This curiously relates to a matter that has been much argued about previously on various blogs, namely the nature of the short and sharp post-WW-I recession of 1919-20. Some have argued that this shows how wrong Keynes was, because laissez-faire was followed, including letting prices (and some wages) fall sharply in 1921, with the economy bouncing back very nicely, after having the unemployment rate soar from 5% in 1920 to 9% in 1921. Most economic historians have attributed this recession to "postwar adjustment problems."
OTOH, some of those making a big fuss about that recession somehow fail to notice that in fact there was a post-WW-II recession, if also very brief, if sharp. It occurred in 1945 with the sharpest decline in wartime spending, although not much remembered. However, the official stats have US declining in GDP by a whopping -12.7% in that year, although that number must be taken with some grains of salt due to all kinds of measurement issues and restructurings. Some say this exaggerates things as the unemployment rate only went from 1.5% to about 3.6%, a rise, but not all that much to get worked up about.Two points. The first is that this latter event does not account for the massive decline in female labor force participation that occurred in 1945, from about 38% to about 30%. We all know (or should) that those withdrawing from the labor force do not count in the unemployment rate. That not very large increase in the UR does not disprove that there was a sharp (if short) decline in GDP. The second point I'm not going to deal with, it is about the Federal Reserve and interest rates after the war. The point above though I'm more than happy to write about. While I do believe Prof. Rosser is mistaken, those that are challenging him in his comments section are right for the wrong reason.

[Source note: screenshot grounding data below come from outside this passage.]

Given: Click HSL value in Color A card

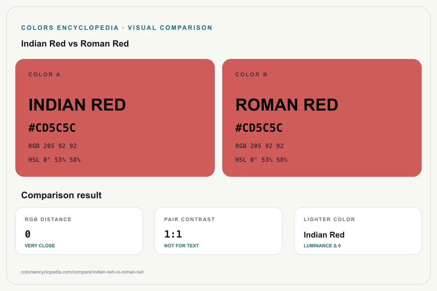Looking at the screenshot, I should [x=55, y=160].
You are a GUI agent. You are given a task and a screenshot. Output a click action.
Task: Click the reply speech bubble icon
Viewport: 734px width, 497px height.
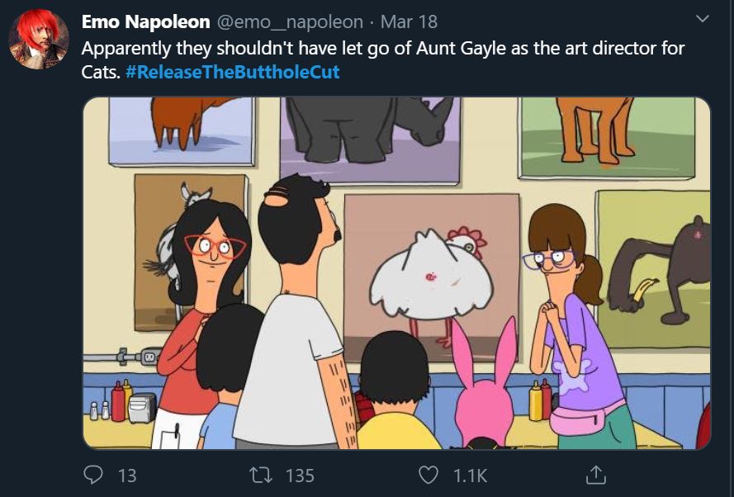92,475
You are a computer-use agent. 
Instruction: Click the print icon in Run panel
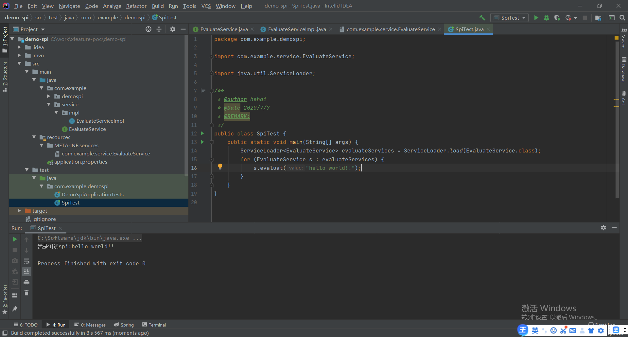(x=26, y=282)
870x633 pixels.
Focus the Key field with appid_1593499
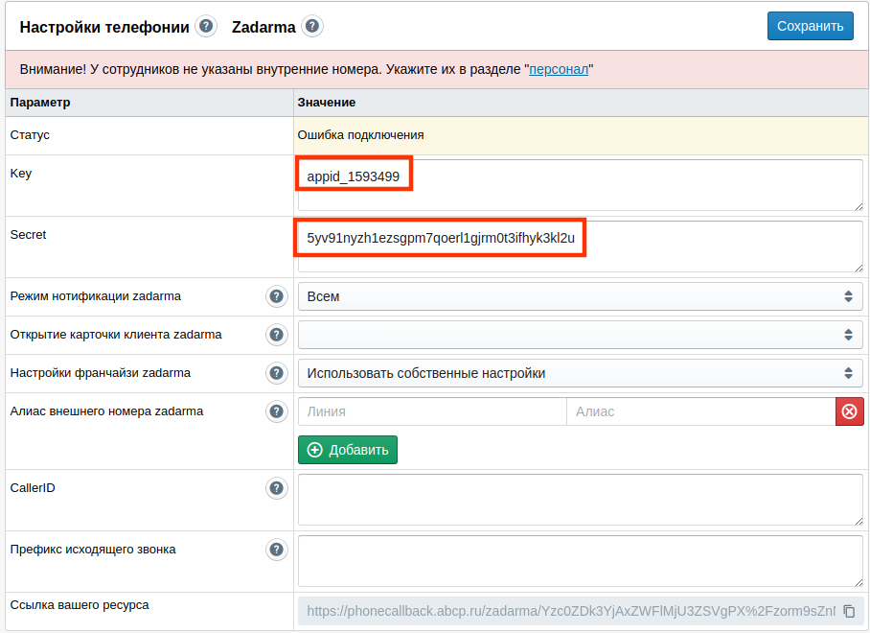581,185
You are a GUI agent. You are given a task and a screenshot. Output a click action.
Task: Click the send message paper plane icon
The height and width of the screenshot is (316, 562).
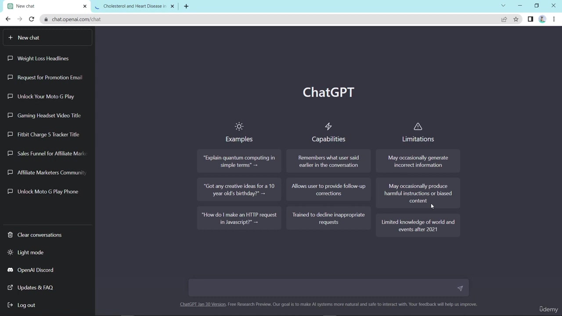tap(460, 288)
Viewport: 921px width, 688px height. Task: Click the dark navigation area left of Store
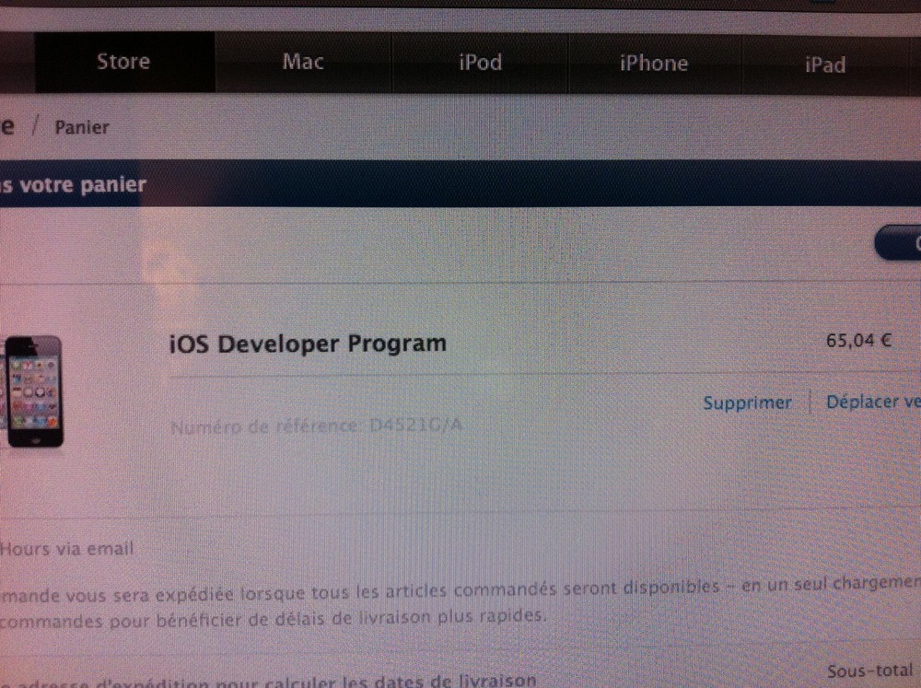[17, 63]
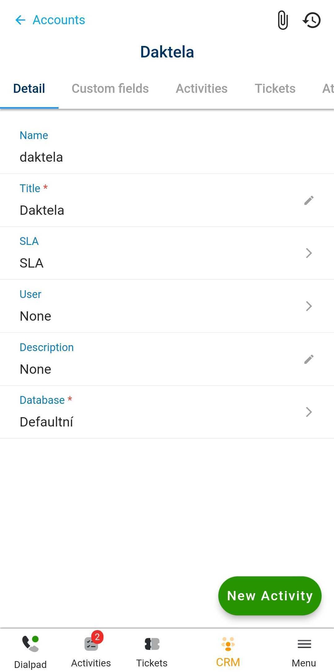Expand the Database selection chevron

309,412
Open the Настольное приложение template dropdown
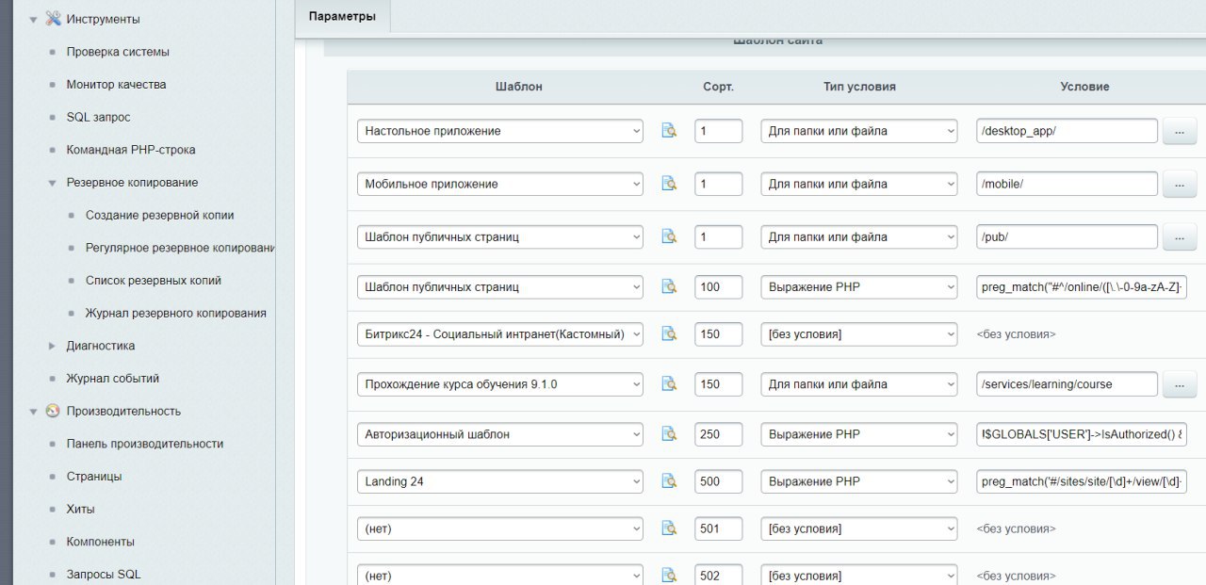 coord(499,131)
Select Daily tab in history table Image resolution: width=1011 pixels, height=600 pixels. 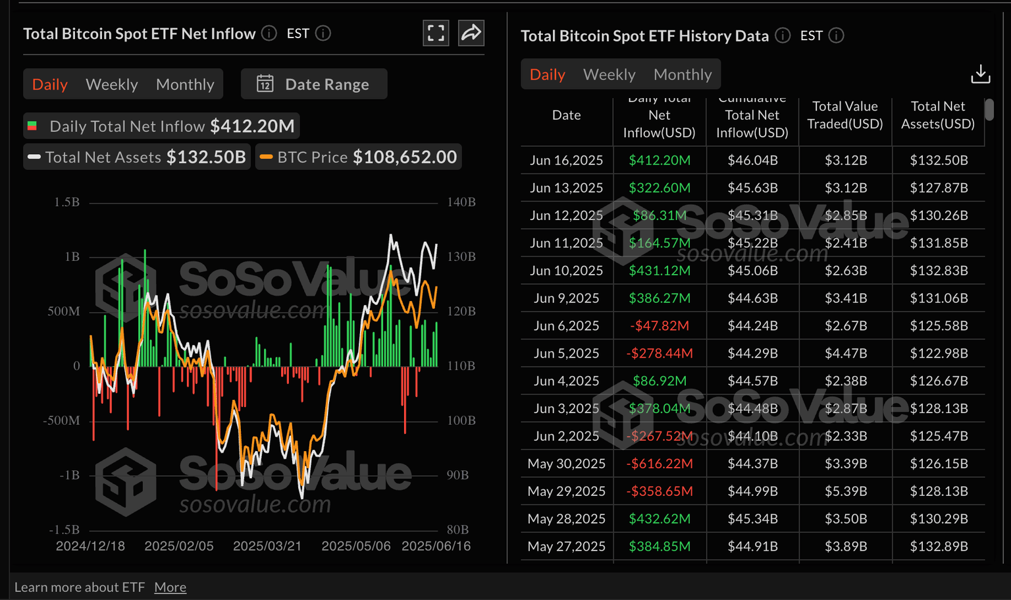click(x=548, y=74)
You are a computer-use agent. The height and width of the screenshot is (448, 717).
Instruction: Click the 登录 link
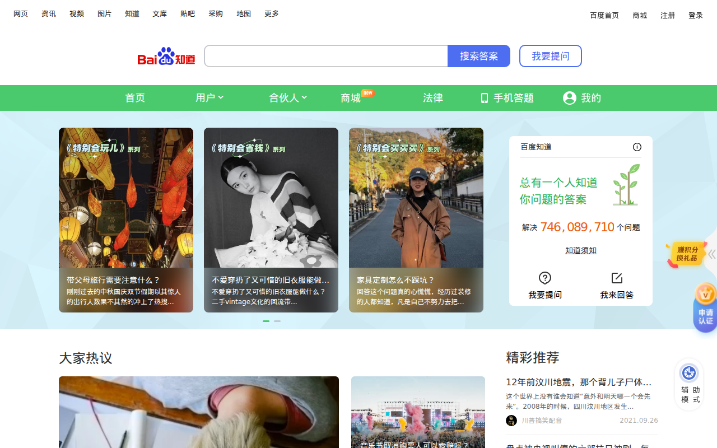tap(695, 15)
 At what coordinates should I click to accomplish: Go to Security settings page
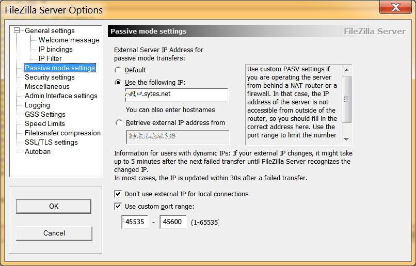[50, 77]
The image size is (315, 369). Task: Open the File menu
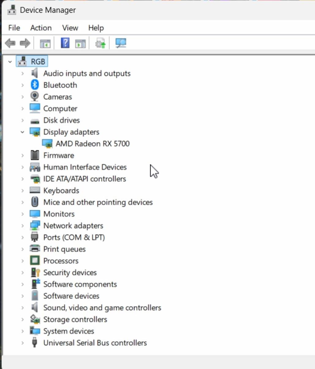tap(14, 28)
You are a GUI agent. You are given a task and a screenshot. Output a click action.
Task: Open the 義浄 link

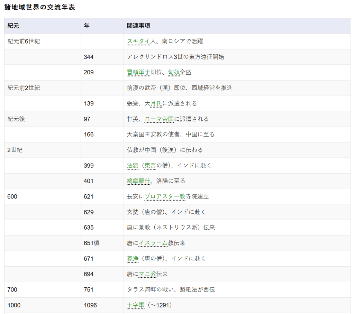133,258
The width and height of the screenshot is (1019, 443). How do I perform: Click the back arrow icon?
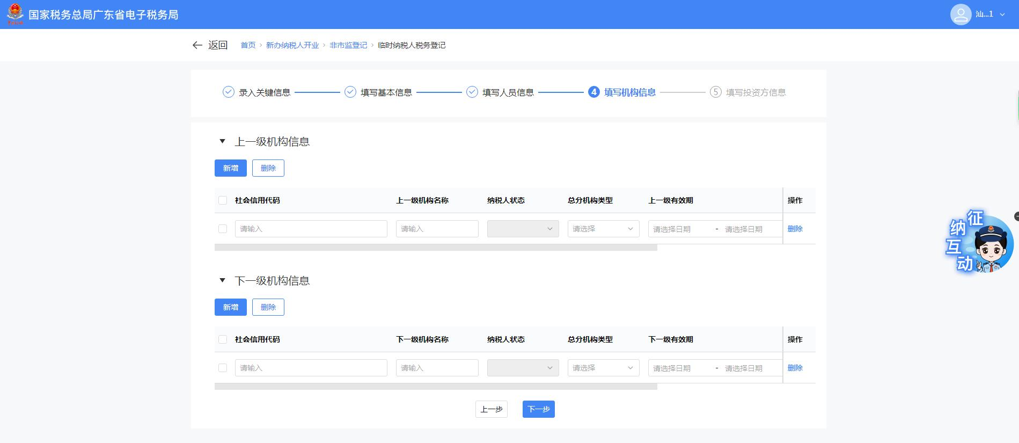click(x=197, y=45)
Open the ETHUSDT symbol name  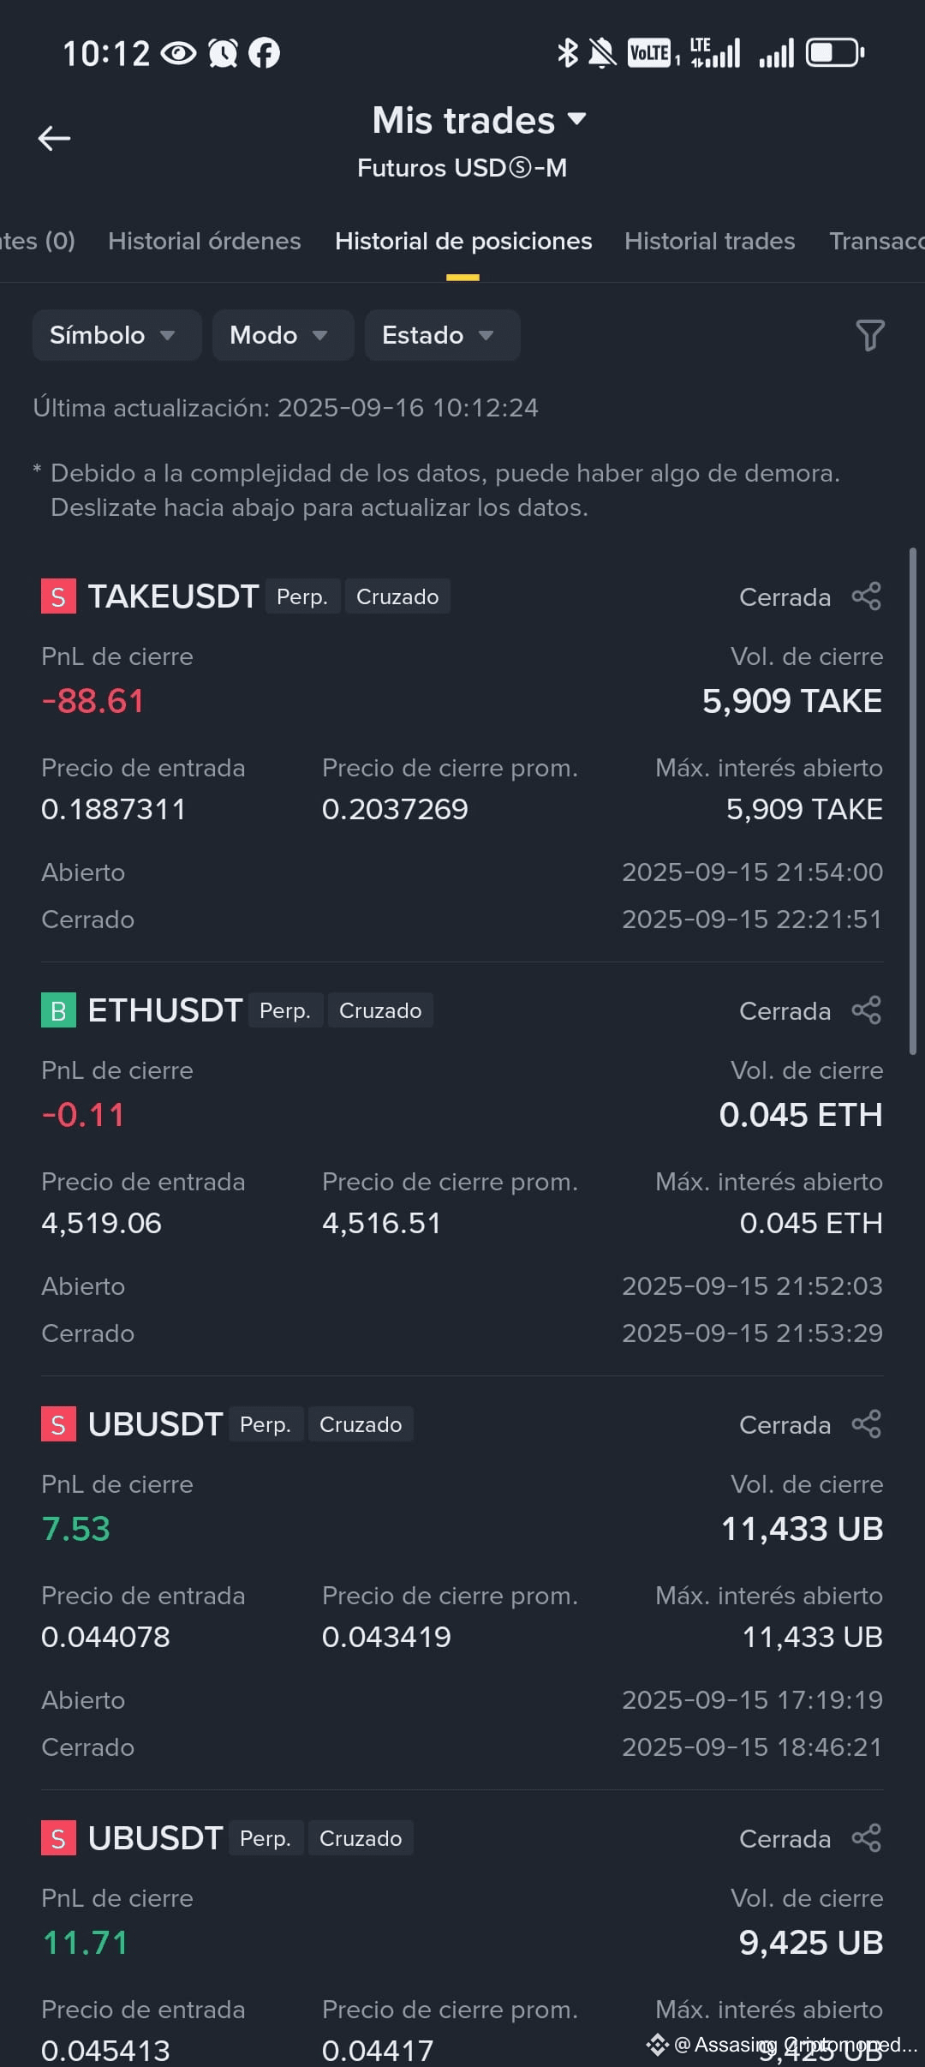point(165,1010)
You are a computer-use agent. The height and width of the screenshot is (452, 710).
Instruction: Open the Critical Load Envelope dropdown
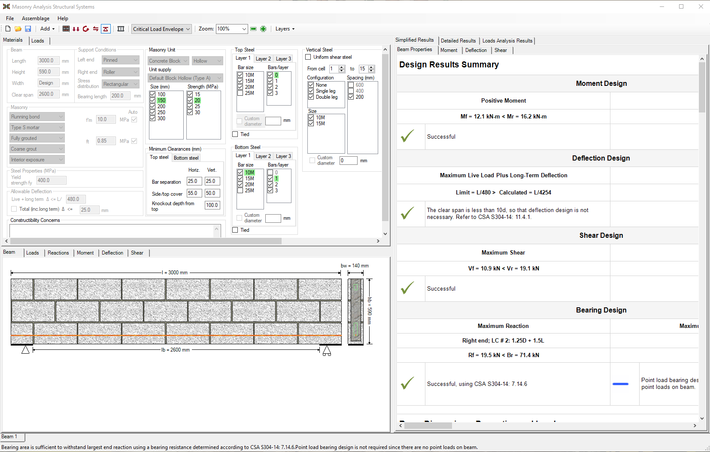click(161, 29)
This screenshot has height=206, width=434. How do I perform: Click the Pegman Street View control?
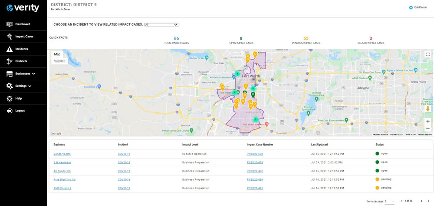tap(427, 109)
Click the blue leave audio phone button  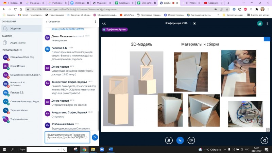[x=180, y=140]
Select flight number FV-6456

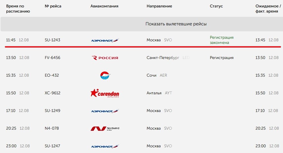(x=53, y=58)
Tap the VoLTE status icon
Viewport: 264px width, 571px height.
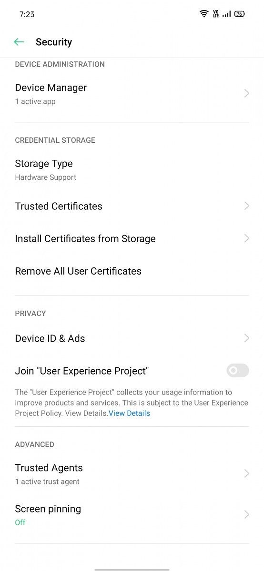click(x=216, y=14)
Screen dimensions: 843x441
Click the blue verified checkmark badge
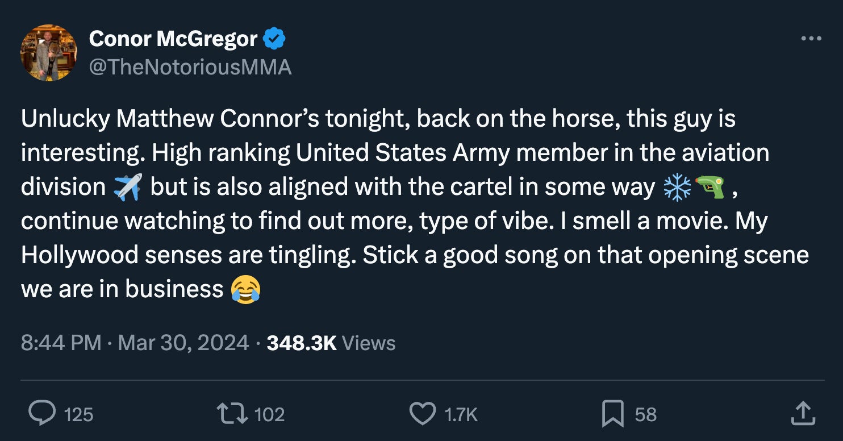point(274,39)
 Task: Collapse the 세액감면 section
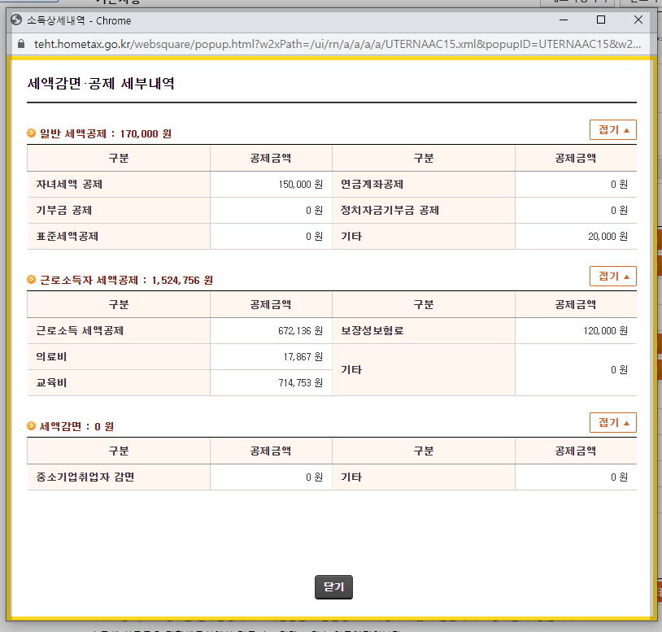[x=612, y=422]
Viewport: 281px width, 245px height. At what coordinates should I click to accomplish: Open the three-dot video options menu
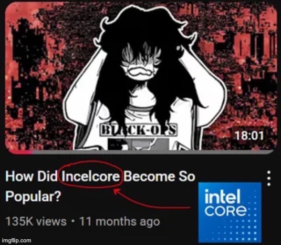click(x=268, y=178)
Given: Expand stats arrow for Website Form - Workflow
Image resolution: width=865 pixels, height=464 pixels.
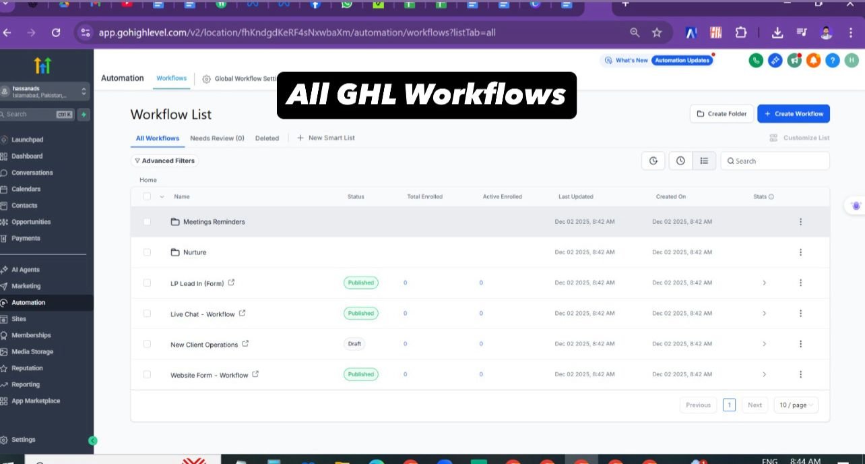Looking at the screenshot, I should click(x=764, y=374).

Robert Higgs was mentioned about a dozen times as providing the basis for the idea that there was no post war recession. However, that claim is somewhat dubious. Higgs starts from the presumption that all government spending is useless and wasteful and with that eliminates the decline in government spending from consideration when he declares that there was no post war recession. Essentially Higgs' argument revolves around assuming that "legitimate" or "welfare enhancing" GDP = C + I + NX. What Higgs focuses on is the extraordinary jump in investment in 1946 (the end of war spending shows up in BEA data mostly in 1946, not 1945) which is actually quite remarkable and which Higgs attributes to the "pro-businesst" policies of the new Truman Administration and the general go-gettingness of the supply side.
The conclusion you reach about the depth of the recession when using NIPA data--as Higgs does--depends very heavily on which deflator you choose to use. A cottage industry has sprung up around producing WWII deflators:
Table 1 shows real GDP and real GDP growth given a bunch of different deflators:
Table 2 shows real "private" GDP and real private gdp growth
Starting from the "Hayekian" assumption that there was no business cycle downturn after the war does not disprove that there was no Keynesian effect at work. One of Prof. Higgs' most important insights is that savings was not "spent down" after the war as the traditional Keyensian story tells and that is much of his basis for declaring a supply side explanation to the post war boom . However, the demand side story holds up if one thinks of that pool of savings as the basis for the financing that allowed a returning G.I. an his new bride Rosie the Riveter to fill up there new house with the durable goods that the war spending had crowded out. Much more importantly, that pool of savings provided those new families with the financing to buy the house they bought and needed to fill with modern conveniences.
Another way of putting this that is more in line with the point Rosser is making is that Keynesian theory does not dictated an endless stream of government spending to prop up the economy. One can think of the post-war boom as a delayed multiplier effect. War production crowded out the production of durable goods (most importantly housing and cars) but increased incomes (though, yes, nominal disposable incomes did "stagnate" from 1942-1945 after a 30% increase between 1939 and 1942). These increased incomes became savings without the normal platter of goods available. That savings became goods after the war when the swelled balance sheets of financial institutions looked for new assets to replace wartime assets.
In fact, WWII as a "Keynesian Event" is unique in how dramatically it parses out the effect of government spending increases and then the secondary multiplier effect that provides the autonomous engine of growth that Keynes clearly saw as being at the heart of the capitalist system, the debate over the preface to German edition of _The General Theory_ aside.